In the course of writing the latter two kinds, you should have enough code involved that you will want some means of testing your documentation. There are a lot of ways this can happen, but it’s probably quite important that it does happen. Even if it’s just the minimal “we manually sync the tested code and the code in the documentation and try not to forget.” Some languages have “literate programming” styles for writing documentation that can help, because the documentation becomes an executable. Some languages will even help you extract test cases from reference documentation. But otherwise these snippets of code risk falling out of date with the real code (which is part of the reason we generate reference documentation from comments in the code, JavaDoc-style.)

While much of the documentation you write can benefit from extensive cross-linking, examples are also a special case. While one should be able to get from an example to references pretty easily (and references themselves should contain small examples, and cross-link to more involve examples), it can sometimes be harder to find the exact example you’re looking for. So part of writing good examples may be paying some attention to search optimization. Make sure that user googling for something will be able to find the appropriate example that answers their question. This, too, requires understanding what users will be searching for.

Some examples of good documentation

MDN is my favorite reference documentation.

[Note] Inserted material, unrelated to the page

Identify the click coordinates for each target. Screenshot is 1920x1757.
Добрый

MDN lives one of the deepest insights into users’ needs that I’ve ever seen: it’s a reference for every browser’s behavior, not just Mozilla Firefox. They didn’t just tell you about their implementation, they tell you everything you could want to know about any HTML, CSS, or Javascript you want some reference documentation for. It’s a gem.

The Rust language documentation is pretty good. In particular, it has a lot of examples throughout. Click the first edition and check out the table of contents: you see both reference and topic-style documentation. If you look at the second edition, you see them de-emphasize reference style further in favor of an even more concept-oriented style.

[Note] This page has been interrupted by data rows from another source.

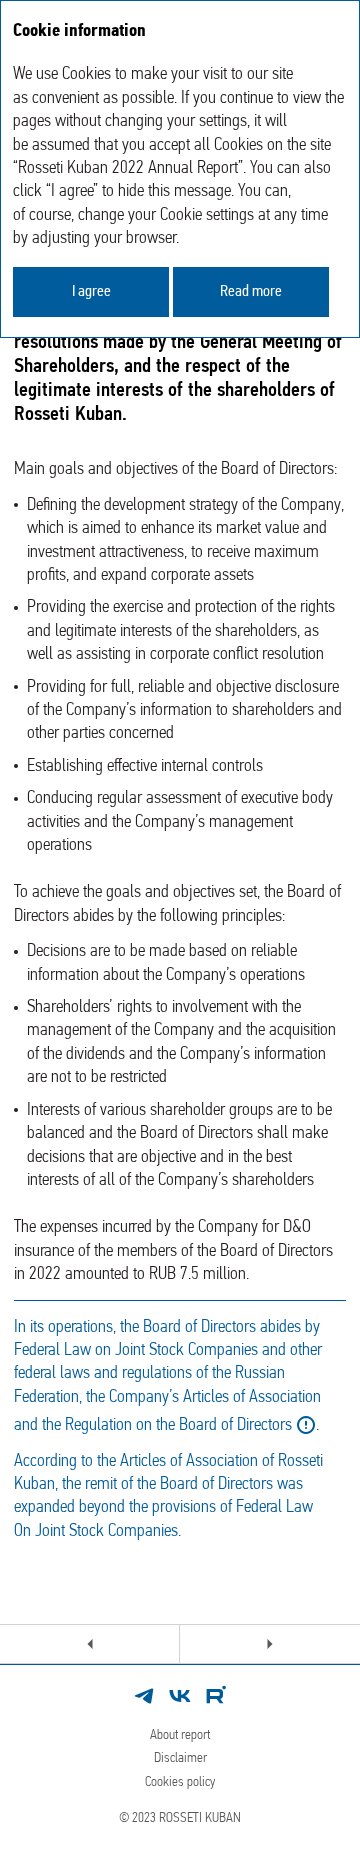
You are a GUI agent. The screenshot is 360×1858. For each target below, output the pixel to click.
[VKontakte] (180, 1696)
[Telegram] (144, 1696)
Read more (251, 292)
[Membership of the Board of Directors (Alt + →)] (270, 1644)
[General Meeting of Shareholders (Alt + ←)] (90, 1644)
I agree (91, 292)
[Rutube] (216, 1696)
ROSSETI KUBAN (200, 1818)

Django also shows off all of the forms of documentation you could want. It even says so at the start. :) Click through to the “topic guides” and compare how much more there is there compared to many of the other sections.

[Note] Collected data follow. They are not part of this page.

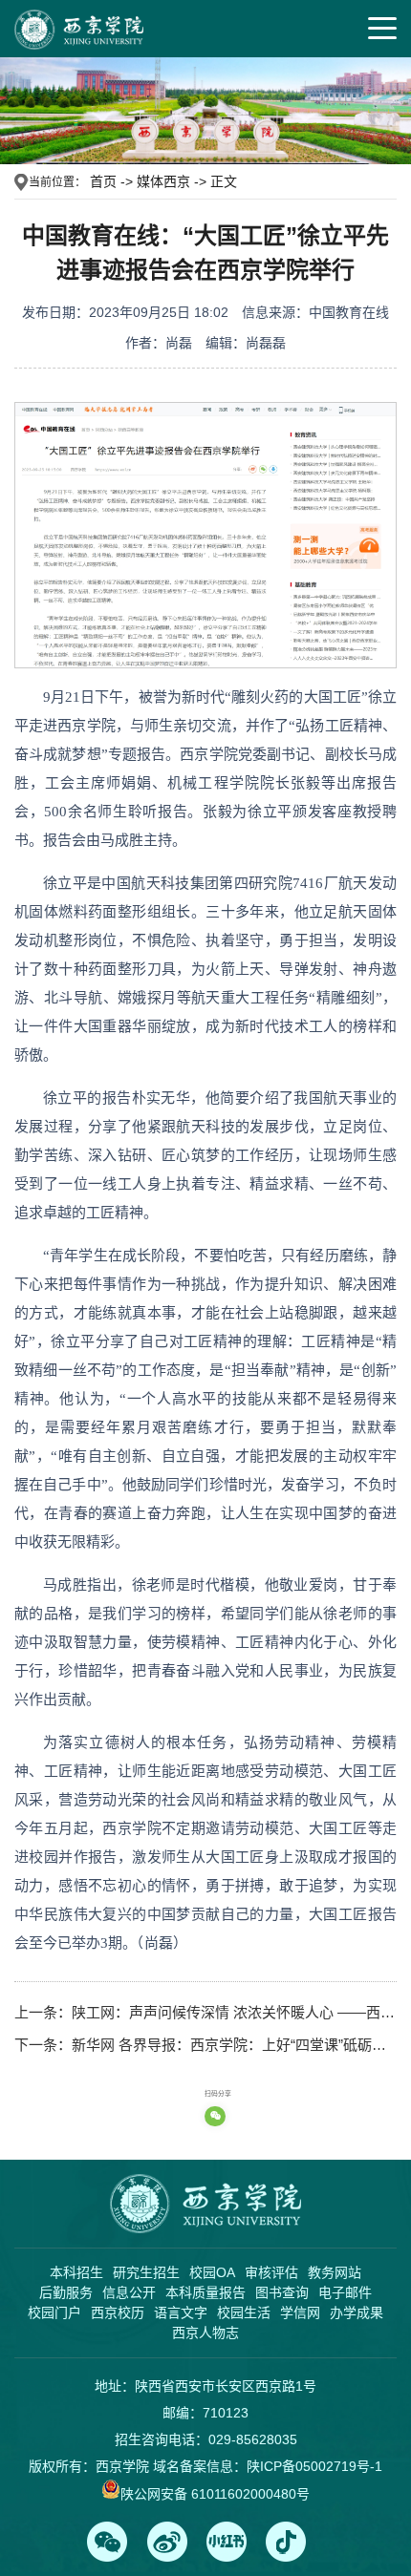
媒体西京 (163, 181)
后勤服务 (66, 2292)
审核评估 (271, 2272)
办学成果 (356, 2312)
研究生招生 (146, 2272)
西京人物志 (205, 2332)
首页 (103, 181)
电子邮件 (345, 2292)
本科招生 (76, 2272)
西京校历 (117, 2312)
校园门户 (54, 2312)
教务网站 (334, 2272)
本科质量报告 (205, 2292)
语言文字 (180, 2312)
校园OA (212, 2272)
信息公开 (129, 2292)
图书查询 (282, 2292)
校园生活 (243, 2312)
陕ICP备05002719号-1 (314, 2466)
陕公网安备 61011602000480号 (215, 2494)
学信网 (300, 2312)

Github API and Stripe seem widely regarded and pretty good documentation. I haven’t had personal experience with them, however.

As an anti-example of what happens when documentation is unable to help you improve your design because it’s too late, consider git. I think the porcelain has managed to improve significantly since the bad old days, but its still an interface that leaves you searching for documentation to remember how to do all but the most common things, because the necessary commands are non-obvious. One of their best changes was to add output pointing out the commands to do common tasks (e.g. to git status).

Further complicating things for git is that the most readily available forms of documentation are the man pages, and man pages are a terrible design for documentation. If you ever want to ensure that you write crappy documentation that will be sure to leave users confused and you prone to screaming “RTFM” over and over, then make it a man page, and follow the rules. Common cases will be cunningly buried underneath carefully alphabetical listings of command line options. (My favorite example: strftime.) Examples, if they exist at all, will be buried at the bottom of the page, but helpfully not so close to the bottom of the page that going to the end and scrolling back will necessarily be much better. It’s an art form.

A final note

All this can only have a positive impact on design if documentation is part of the design loop. This doesn’t necessarily mean documentation has to be done from the start, it just means it has to be done before it’s too late. And it means the people doing the documentation have to be empowered to push back against the design they’re documenting.